Be A Matador — An Absurdly French Conversation
“Be a matador” he yelled as I whimpered pitifully in the middle of a six-lane highway, traffic whizzing by us on both sides.
Not waiting for a break in the traffic he had grabbed my hand and run us between cars out to a place I try REALLY hard to never find myself. The middle of a busy street.
I hate that shit.
I will NOT play chicken, I’ll wait, or walk to the corner crosswalk thank you very much.
But to my French husband jaywalking on a busy boulevard is in his blood, a skill learned as a youth on the impossibly dangerous streets of Paris.
It is not a chicken sport. It is a bullfight. And he/we were Matadors.
Gulp.
Me: (leaning in, yelling above the noise of the cars) Wha…what? Did you say a matador?

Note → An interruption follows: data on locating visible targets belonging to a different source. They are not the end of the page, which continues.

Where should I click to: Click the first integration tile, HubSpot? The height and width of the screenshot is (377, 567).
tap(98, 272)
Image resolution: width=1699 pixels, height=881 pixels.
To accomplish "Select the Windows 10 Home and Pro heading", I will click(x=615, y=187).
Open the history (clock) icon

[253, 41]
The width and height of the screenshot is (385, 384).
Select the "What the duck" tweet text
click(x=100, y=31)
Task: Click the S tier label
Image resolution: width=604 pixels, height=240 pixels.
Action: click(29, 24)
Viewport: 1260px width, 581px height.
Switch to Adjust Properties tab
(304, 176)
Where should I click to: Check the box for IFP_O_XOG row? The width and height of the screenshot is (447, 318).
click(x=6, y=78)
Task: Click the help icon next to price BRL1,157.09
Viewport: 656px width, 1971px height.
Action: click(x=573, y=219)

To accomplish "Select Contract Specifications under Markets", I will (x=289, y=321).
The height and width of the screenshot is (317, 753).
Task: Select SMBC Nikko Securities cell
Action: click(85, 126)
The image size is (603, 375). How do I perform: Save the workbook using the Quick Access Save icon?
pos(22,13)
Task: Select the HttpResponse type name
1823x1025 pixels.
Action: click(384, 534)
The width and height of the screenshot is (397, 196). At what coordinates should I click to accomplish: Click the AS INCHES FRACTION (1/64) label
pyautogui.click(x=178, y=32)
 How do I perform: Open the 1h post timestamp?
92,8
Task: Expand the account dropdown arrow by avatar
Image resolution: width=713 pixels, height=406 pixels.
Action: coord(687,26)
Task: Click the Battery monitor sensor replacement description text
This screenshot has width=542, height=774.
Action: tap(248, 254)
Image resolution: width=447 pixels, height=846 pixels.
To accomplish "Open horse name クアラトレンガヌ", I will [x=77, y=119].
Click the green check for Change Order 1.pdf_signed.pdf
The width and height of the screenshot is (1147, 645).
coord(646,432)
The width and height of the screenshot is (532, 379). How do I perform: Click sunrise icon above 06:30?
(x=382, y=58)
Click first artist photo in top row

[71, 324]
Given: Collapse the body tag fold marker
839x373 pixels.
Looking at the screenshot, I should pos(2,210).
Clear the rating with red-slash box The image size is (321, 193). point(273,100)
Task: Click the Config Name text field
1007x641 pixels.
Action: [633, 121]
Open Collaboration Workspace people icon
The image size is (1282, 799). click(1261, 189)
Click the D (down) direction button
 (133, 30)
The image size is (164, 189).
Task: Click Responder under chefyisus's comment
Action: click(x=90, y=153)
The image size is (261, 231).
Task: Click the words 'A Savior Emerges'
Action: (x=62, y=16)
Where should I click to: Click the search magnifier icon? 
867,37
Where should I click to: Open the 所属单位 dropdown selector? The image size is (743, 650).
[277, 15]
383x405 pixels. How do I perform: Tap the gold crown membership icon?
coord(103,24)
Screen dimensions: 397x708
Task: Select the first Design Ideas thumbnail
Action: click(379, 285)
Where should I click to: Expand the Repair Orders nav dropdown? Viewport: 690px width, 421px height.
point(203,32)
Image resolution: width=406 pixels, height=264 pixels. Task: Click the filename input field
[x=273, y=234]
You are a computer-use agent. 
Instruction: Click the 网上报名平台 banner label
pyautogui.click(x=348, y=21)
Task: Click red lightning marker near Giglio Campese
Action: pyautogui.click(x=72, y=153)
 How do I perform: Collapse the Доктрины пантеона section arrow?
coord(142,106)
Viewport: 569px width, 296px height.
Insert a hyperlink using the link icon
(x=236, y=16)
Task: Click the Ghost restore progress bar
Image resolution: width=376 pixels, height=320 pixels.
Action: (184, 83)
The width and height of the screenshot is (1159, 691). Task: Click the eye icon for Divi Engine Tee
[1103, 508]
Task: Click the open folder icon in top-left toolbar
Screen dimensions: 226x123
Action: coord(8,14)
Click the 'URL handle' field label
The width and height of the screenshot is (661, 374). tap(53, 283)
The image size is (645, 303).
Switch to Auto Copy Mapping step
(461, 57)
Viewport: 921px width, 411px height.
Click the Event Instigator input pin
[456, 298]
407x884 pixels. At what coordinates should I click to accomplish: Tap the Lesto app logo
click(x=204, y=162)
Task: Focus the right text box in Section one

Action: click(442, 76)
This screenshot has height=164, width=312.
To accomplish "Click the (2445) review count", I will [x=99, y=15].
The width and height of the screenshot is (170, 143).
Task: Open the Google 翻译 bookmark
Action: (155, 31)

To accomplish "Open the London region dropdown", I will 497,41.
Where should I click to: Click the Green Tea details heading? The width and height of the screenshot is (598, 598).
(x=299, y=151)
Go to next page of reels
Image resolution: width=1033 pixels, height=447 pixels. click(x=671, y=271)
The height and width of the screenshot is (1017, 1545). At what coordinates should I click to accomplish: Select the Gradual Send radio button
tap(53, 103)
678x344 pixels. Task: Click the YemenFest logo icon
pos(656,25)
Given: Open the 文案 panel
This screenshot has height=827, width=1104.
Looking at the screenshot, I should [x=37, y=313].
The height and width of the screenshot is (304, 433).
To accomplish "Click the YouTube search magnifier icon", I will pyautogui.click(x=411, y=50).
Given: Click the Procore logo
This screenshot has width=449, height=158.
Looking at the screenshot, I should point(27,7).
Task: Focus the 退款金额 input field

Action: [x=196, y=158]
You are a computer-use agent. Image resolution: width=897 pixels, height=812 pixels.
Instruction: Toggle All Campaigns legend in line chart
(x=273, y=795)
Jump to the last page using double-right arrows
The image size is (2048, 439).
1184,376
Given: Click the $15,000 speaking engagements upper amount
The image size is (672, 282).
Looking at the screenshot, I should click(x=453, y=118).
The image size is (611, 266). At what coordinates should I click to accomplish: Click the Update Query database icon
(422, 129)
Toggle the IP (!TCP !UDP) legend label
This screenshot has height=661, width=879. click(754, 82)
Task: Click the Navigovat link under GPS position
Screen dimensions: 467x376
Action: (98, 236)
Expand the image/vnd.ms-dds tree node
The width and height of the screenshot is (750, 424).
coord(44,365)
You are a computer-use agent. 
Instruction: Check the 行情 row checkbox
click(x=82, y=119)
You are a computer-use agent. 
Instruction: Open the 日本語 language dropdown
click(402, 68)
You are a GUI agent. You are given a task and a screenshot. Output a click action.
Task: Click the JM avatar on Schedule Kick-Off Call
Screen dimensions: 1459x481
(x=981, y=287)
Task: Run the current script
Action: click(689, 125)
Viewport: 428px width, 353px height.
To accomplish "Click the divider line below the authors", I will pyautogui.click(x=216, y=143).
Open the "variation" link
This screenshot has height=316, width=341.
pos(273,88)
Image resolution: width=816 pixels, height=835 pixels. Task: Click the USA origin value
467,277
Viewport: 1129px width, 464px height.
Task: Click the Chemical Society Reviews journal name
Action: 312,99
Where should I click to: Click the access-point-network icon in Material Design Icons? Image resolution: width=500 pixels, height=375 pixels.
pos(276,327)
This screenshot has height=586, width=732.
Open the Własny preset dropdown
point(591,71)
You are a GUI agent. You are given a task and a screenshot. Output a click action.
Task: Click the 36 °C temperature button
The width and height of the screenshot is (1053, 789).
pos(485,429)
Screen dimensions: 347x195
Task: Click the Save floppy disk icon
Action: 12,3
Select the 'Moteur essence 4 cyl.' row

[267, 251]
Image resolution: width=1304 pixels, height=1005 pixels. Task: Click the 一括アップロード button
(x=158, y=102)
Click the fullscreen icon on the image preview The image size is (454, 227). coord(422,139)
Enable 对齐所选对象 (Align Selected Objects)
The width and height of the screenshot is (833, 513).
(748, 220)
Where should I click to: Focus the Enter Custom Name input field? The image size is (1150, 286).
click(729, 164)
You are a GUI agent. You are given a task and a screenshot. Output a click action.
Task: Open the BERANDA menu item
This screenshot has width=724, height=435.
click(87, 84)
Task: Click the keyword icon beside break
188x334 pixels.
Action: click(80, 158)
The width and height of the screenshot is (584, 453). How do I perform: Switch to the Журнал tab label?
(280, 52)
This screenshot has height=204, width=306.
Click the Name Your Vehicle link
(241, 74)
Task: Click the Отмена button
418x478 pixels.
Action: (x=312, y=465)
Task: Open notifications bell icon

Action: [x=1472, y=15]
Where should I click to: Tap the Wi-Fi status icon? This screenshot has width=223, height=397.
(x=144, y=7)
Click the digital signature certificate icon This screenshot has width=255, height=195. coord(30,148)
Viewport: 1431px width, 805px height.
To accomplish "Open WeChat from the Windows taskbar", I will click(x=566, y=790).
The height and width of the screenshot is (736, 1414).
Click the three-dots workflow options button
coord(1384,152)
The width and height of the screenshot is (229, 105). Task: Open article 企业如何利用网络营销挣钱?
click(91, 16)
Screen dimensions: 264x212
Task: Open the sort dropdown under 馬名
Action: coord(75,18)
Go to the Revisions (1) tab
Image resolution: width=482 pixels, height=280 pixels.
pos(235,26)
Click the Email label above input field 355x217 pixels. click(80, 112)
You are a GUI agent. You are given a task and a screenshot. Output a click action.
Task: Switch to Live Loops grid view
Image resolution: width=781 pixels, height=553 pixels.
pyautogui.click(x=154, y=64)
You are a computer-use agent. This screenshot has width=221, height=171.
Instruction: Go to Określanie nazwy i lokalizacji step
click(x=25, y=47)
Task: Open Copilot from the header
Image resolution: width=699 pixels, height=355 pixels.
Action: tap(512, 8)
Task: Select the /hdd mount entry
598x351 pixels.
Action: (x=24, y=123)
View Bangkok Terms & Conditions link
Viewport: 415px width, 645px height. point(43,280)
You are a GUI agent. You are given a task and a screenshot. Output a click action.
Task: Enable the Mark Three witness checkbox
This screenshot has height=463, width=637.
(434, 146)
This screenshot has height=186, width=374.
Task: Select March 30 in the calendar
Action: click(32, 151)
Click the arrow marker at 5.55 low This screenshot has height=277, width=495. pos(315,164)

Husband: Yes! Stand still! Don’t let the cars smell your fear.
Me: (Squeezing his hand like a vice grip, hoping to illicit pain) Are you crazy? What are you talking about?
Husband: (Yelling back at me through a smirk) Listen to me! All the greatest Matadors are French!
Me: You’re kidding me right? They are NOT French, they’re Spanish!
Did you see what he did there? He took my mind off of my predicament, knowing I would argue with him. Well played husband, well played.
Husband: I’m telling you, they’re French! They’re called Coreadors.
I was laughing nervously. Mostly at the absurdity of the conversation. I’m sure I appeared squirmy, uncomfortable and maybe a little hysterical. That comes from knowing that you’re probably going to end up as a splat on the windshield of a Prius.
Me: Shut. Up! They are NOT!
Husband: (Leaning in, yelling above traffic) Or Toreadors. Those are the guys on horseback.
Me: (Feeling queasy. close enough to death to relate to the bull) Uhhh! Stop! Bullfighting is barbaric! The French don’t have bullfighting! They’re WAY too civilized for that!
Husband: (Amused by my argument) That’s what YOU think!
By the way, can you believe we were still standing in the middle of a busy street? Me either, but we were!
Me: (Wishing I’d ordered the french toast as my last meal) Egads. Bullfighting. Brutal. Whoever thought that was a good idea?
Husband: The Romans.
Me: Figures.
With that, the last car hurtled past us and he yanked my hand and ran me to the safety of the sidewalk on the opposite side of the street. We were both laughing, not at bullfighting because it’s a horrible practice*—but at the absurdity of our conversation.
Husband: God, you can be such a baby!
Me: God, you’re weird! And damn, the Romans were assholes!
Some story on the radio in the car changed the subject, but I had to share this.
Words from a French wise guy I know—When you’re in the middle of chaos—stand still—be a matador.
Carry on,
xox
*Don’t get your panties in a bunch. I am in no way condoning bullfighting and no bulls were killed in the telling of this story.